- Description of the task
Nothing but the lines from the start of the records below through the line that has "Open the 战魂技能 side tab" should appear, each exactly as given.

[Records contained in a dataset]
------------------------------------------------------------------------
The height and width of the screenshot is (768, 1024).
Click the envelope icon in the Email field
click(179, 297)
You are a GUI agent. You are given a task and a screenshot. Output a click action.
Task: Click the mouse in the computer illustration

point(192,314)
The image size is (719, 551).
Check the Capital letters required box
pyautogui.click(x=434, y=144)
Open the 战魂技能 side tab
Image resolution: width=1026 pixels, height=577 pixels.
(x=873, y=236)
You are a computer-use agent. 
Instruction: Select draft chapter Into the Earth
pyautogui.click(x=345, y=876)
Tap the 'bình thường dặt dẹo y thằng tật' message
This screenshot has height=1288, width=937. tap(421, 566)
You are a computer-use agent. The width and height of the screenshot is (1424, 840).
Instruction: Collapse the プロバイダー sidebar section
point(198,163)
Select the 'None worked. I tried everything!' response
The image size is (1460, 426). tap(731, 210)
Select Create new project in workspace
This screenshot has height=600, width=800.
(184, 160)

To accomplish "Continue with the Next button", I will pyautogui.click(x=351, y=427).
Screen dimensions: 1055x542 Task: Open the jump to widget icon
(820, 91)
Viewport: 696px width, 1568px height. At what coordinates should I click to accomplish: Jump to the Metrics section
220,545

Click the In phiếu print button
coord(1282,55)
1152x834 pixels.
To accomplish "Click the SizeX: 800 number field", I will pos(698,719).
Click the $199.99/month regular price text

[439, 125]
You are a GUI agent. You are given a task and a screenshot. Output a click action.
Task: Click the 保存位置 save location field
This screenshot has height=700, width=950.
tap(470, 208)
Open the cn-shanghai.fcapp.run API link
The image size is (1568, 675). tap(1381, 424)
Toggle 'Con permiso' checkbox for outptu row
------------------------------------------------------------------------
- Solution for this exercise
The height and width of the screenshot is (768, 1024).
Click the envelope icon in the Email field
click(179, 297)
You are a GUI agent. You are given a task and a screenshot. Output a click action.
Task: Click the mouse in the computer illustration

point(192,314)
The image size is (719, 551).
Check the Capital letters required box
pyautogui.click(x=434, y=144)
Open the 战魂技能 side tab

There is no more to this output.